Render every line of the listing below as a numbered list, skipping blank lines. Leave the pictures out of the answer.
+++++
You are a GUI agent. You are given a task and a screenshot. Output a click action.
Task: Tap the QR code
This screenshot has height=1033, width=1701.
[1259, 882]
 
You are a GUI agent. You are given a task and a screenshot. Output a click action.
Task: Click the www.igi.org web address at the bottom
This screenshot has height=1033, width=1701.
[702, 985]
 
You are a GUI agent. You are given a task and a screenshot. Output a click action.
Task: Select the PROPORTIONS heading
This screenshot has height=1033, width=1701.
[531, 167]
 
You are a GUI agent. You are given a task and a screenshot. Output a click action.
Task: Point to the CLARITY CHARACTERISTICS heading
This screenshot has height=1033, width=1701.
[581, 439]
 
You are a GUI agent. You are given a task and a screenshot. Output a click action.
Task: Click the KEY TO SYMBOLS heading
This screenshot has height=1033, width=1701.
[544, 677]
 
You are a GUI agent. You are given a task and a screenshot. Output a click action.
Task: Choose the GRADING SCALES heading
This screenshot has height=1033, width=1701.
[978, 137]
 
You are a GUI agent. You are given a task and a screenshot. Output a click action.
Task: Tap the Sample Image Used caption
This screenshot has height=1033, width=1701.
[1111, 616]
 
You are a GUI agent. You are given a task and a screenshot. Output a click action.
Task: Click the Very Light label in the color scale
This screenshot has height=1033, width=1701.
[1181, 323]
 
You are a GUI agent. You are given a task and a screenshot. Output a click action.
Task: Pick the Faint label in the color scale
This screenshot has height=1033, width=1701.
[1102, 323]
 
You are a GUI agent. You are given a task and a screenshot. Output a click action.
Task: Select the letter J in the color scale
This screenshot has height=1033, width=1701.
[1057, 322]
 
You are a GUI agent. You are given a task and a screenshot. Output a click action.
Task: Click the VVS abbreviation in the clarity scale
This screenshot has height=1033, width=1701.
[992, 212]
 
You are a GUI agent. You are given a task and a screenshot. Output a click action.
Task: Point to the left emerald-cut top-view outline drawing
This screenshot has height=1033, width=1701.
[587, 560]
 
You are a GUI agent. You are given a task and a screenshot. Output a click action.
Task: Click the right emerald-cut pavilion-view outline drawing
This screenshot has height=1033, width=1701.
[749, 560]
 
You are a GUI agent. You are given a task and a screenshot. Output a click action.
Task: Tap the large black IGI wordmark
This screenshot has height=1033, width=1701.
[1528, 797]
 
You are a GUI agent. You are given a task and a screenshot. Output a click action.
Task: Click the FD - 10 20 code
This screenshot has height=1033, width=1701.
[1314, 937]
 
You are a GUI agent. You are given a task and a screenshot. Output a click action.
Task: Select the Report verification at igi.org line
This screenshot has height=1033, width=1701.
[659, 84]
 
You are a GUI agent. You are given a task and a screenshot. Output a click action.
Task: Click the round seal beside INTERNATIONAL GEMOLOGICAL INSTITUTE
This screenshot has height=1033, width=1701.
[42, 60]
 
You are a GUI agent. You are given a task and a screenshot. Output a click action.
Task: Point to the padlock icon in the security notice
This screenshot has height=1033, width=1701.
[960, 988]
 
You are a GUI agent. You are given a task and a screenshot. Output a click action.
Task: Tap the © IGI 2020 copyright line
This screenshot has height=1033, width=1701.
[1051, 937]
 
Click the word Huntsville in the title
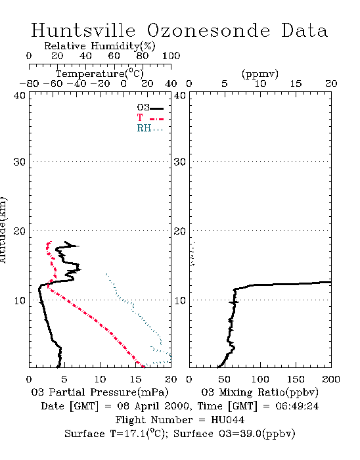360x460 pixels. (x=83, y=30)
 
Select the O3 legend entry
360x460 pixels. (x=150, y=108)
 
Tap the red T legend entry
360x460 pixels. (x=150, y=118)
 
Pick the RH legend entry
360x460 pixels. (x=150, y=128)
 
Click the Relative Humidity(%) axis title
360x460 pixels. (x=100, y=46)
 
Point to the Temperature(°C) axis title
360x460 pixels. (x=100, y=74)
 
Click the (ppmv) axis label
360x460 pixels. (x=260, y=74)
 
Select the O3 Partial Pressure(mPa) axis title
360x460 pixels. (x=100, y=392)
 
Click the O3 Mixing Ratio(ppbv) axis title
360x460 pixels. (x=259, y=392)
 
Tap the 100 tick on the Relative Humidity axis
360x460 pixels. (x=171, y=55)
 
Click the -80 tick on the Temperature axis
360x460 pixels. (x=29, y=83)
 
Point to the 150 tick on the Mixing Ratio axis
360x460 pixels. (x=296, y=379)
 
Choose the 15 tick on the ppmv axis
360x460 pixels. (x=296, y=83)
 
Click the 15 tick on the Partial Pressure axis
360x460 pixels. (x=135, y=379)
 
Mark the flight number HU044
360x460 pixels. (x=228, y=420)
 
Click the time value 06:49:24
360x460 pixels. (x=297, y=406)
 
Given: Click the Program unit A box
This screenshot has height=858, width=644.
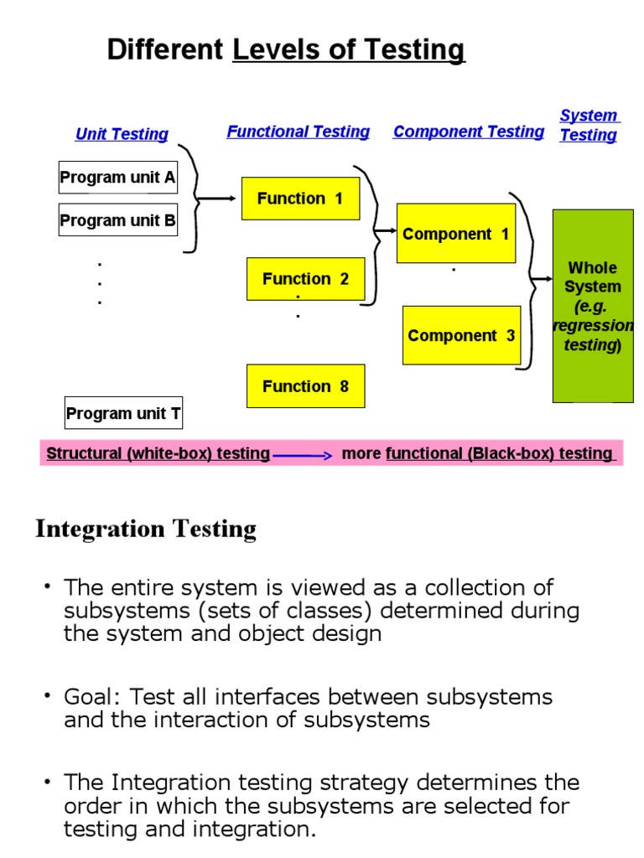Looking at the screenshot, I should (117, 177).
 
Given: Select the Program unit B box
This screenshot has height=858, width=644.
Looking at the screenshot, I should (117, 220).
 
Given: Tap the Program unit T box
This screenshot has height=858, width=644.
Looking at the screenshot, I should (123, 412).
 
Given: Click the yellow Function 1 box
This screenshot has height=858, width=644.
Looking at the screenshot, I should (300, 199).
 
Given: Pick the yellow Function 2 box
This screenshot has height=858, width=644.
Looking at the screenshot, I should (305, 278).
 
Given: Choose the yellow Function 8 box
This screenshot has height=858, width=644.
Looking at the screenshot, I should (305, 386).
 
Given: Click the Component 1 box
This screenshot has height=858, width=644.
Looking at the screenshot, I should (455, 234).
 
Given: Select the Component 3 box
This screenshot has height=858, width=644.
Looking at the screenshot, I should (461, 335).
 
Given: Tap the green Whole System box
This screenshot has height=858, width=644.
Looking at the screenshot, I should (593, 306).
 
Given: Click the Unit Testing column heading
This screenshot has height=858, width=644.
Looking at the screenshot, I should (122, 134).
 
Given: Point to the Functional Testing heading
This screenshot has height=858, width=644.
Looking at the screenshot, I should (298, 132).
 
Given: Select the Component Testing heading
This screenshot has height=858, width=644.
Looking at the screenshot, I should (468, 132).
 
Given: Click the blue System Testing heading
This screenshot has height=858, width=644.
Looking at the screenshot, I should (589, 125).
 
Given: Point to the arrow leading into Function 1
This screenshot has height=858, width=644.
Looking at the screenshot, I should (219, 199).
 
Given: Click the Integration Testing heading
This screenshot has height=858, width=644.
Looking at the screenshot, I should (146, 529).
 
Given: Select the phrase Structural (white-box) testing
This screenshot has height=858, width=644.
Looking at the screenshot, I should (158, 453).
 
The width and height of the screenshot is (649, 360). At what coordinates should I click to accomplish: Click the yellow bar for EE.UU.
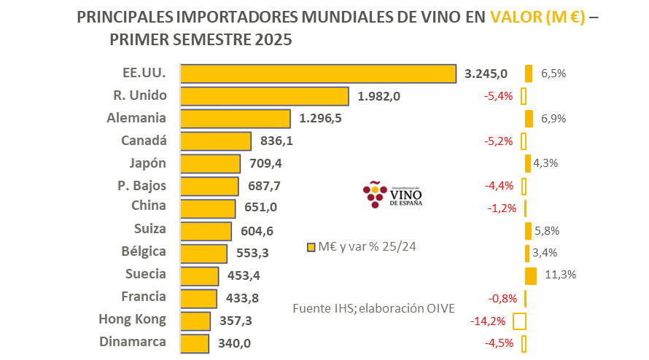(318, 74)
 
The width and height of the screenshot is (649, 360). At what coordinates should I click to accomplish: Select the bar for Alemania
(235, 119)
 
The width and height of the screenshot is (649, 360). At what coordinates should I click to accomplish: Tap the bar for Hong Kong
(195, 321)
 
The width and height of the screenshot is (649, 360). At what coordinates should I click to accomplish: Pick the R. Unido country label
(140, 95)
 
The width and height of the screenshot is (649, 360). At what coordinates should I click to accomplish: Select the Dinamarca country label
(133, 342)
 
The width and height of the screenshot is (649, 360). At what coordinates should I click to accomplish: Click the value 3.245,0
(486, 74)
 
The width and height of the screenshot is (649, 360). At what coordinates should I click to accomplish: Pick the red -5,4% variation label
(500, 96)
+++++
■ Written answer:
1. You are a GUI agent. You are given a task and a screenshot. Output a click action.
2. Task: Tap the QR code
3. This screenshot has height=1033, width=1701.
4. [1259, 882]
5. You are a GUI agent. You are given a task and a screenshot. Output a click action.
6. Task: Click the www.igi.org web address at the bottom
7. This screenshot has height=1033, width=1701.
8. [702, 985]
9. You are a GUI agent. You are given a task and a screenshot. Output a click action.
10. Task: Select the PROPORTIONS heading
11. This screenshot has height=1033, width=1701.
12. [531, 167]
13. You are a GUI agent. You are given a task and a screenshot. Output a click action.
14. Task: Point to the CLARITY CHARACTERISTICS heading
15. This screenshot has height=1033, width=1701.
16. [581, 439]
17. You are a GUI agent. You are given a task and a screenshot. Output a click action.
18. Task: Click the KEY TO SYMBOLS heading
19. This screenshot has height=1033, width=1701.
20. [544, 677]
21. You are a GUI agent. You are given a task and a screenshot. Output a click action.
22. Task: Choose the GRADING SCALES heading
23. This screenshot has height=1033, width=1701.
24. [978, 137]
25. You are a GUI agent. You are given a task and a screenshot. Output a click action.
26. Task: Tap the Sample Image Used caption
27. This screenshot has height=1033, width=1701.
28. [1111, 616]
29. You are a GUI agent. You are given a task and a screenshot. Output a click action.
30. Task: Click the Very Light label in the color scale
31. This screenshot has height=1033, width=1701.
32. [1181, 323]
33. You are a GUI agent. You are given a task and a screenshot. Output a click action.
34. Task: Pick the Faint label in the color scale
35. This screenshot has height=1033, width=1701.
36. [1102, 323]
37. You are a GUI agent. You are given a task and a screenshot. Output a click action.
38. Task: Select the letter J in the color scale
39. This screenshot has height=1033, width=1701.
40. [1057, 322]
41. You are a GUI agent. You are given a task and a screenshot. Output a click action.
42. Task: Click the VVS abbreviation in the clarity scale
43. This screenshot has height=1033, width=1701.
44. [992, 212]
45. You are a GUI agent. You are given a task and a screenshot. Output a click action.
46. Task: Point to the left emerald-cut top-view outline drawing
47. This screenshot has height=1033, width=1701.
48. [587, 560]
49. You are a GUI agent. You are given a task and a screenshot. Output a click action.
50. Task: Click the right emerald-cut pavilion-view outline drawing
51. This screenshot has height=1033, width=1701.
52. [749, 560]
53. You are a GUI agent. You are given a task and a screenshot. Output a click action.
54. Task: Tap the large black IGI wordmark
55. This screenshot has height=1033, width=1701.
56. [1528, 797]
57. You are a GUI agent. You are given a task and a screenshot. Output a click action.
58. Task: Click the FD - 10 20 code
59. This screenshot has height=1033, width=1701.
60. [1314, 937]
61. You are a GUI agent. You are given a task and a screenshot. Output a click action.
62. Task: Select the Report verification at igi.org line
63. This screenshot has height=1033, width=1701.
64. [659, 84]
65. You are a GUI agent. You are given a task and a screenshot. Output a click action.
66. Task: Click the round seal beside INTERNATIONAL GEMOLOGICAL INSTITUTE
67. This screenshot has height=1033, width=1701.
68. [42, 60]
69. You are a GUI agent. You are given a task and a screenshot. Output a click action.
70. Task: Point to the padlock icon in the security notice
71. This screenshot has height=1033, width=1701.
72. [960, 988]
73. You are a GUI agent. You are given a task and a screenshot. Output a click action.
74. Task: Tap the © IGI 2020 copyright line
75. This screenshot has height=1033, width=1701.
76. [1051, 937]
77. Click the word Huntsville in the title
78. 360x460 pixels. (x=83, y=30)
79. Select the O3 legend entry
80. 360x460 pixels. (x=150, y=108)
81. Tap the red T legend entry
82. 360x460 pixels. (x=150, y=118)
83. Pick the RH legend entry
84. 360x460 pixels. (x=150, y=128)
85. Click the Relative Humidity(%) axis title
86. 360x460 pixels. (x=100, y=46)
87. Point to the Temperature(°C) axis title
88. 360x460 pixels. (x=100, y=74)
89. Click the (ppmv) axis label
90. 360x460 pixels. (x=260, y=74)
91. Select the O3 Partial Pressure(mPa) axis title
92. 360x460 pixels. (x=100, y=392)
93. Click the O3 Mixing Ratio(ppbv) axis title
94. 360x460 pixels. (x=259, y=392)
95. Tap the 100 tick on the Relative Humidity axis
96. 360x460 pixels. (x=171, y=55)
97. Click the -80 tick on the Temperature axis
98. 360x460 pixels. (x=29, y=83)
99. Point to the 150 tick on the Mixing Ratio axis
100. 360x460 pixels. (x=296, y=379)
101. Choose the 15 tick on the ppmv axis
102. 360x460 pixels. (x=296, y=83)
103. Click the 15 tick on the Partial Pressure axis
104. 360x460 pixels. (x=135, y=379)
105. Mark the flight number HU044
106. 360x460 pixels. (x=228, y=420)
107. Click the time value 06:49:24
108. 360x460 pixels. (x=297, y=406)
109. Given: Click the Program unit A box
110. This screenshot has height=858, width=644.
111. Looking at the screenshot, I should (117, 177).
112. Given: Select the Program unit B box
113. This screenshot has height=858, width=644.
114. Looking at the screenshot, I should (117, 220).
115. Given: Tap the Program unit T box
116. This screenshot has height=858, width=644.
117. Looking at the screenshot, I should (123, 412).
118. Given: Click the yellow Function 1 box
119. This screenshot has height=858, width=644.
120. Looking at the screenshot, I should (300, 199).
121. Given: Pick the yellow Function 2 box
122. This screenshot has height=858, width=644.
123. Looking at the screenshot, I should (305, 278).
124. Given: Choose the yellow Function 8 box
125. This screenshot has height=858, width=644.
126. Looking at the screenshot, I should (305, 386).
127. Given: Click the Component 1 box
128. This screenshot has height=858, width=644.
129. Looking at the screenshot, I should (455, 234).
130. Given: Select the Component 3 box
131. This screenshot has height=858, width=644.
132. Looking at the screenshot, I should (461, 335).
133. Given: Tap the green Whole System box
134. This screenshot has height=858, width=644.
135. Looking at the screenshot, I should (593, 306).
136. Given: Click the Unit Testing column heading
137. This screenshot has height=858, width=644.
138. Looking at the screenshot, I should (122, 134).
139. Given: Point to the Functional Testing heading
140. This screenshot has height=858, width=644.
141. Looking at the screenshot, I should (298, 132).
142. Given: Select the Component Testing heading
143. This screenshot has height=858, width=644.
144. Looking at the screenshot, I should (468, 132).
145. Given: Click the blue System Testing heading
146. This screenshot has height=858, width=644.
147. Looking at the screenshot, I should (589, 125).
148. Given: Point to the arrow leading into Function 1
149. This screenshot has height=858, width=644.
150. Looking at the screenshot, I should (219, 199).
151. Given: Click the Integration Testing heading
152. This screenshot has height=858, width=644.
153. Looking at the screenshot, I should (146, 529).
154. Given: Select the phrase Structural (white-box) testing
155. This screenshot has height=858, width=644.
156. Looking at the screenshot, I should (158, 453).
157. The width and height of the screenshot is (649, 360). At what coordinates should I click to accomplish: Click the yellow bar for EE.UU.
158. (318, 74)
159. The width and height of the screenshot is (649, 360). At what coordinates should I click to accomplish: Select the bar for Alemania
160. (235, 119)
161. The width and height of the screenshot is (649, 360). At what coordinates should I click to accomplish: Tap the bar for Hong Kong
162. (195, 321)
163. The width and height of the screenshot is (649, 360). At what coordinates should I click to accomplish: Pick the R. Unido country label
164. (140, 95)
165. The width and height of the screenshot is (649, 360). At what coordinates should I click to accomplish: Select the Dinamarca country label
166. (133, 342)
167. The width and height of the screenshot is (649, 360). At what coordinates should I click to accomplish: Click the value 3.245,0
168. (486, 74)
169. The width and height of the screenshot is (649, 360). At what coordinates should I click to accomplish: Pick the red -5,4% variation label
170. (500, 96)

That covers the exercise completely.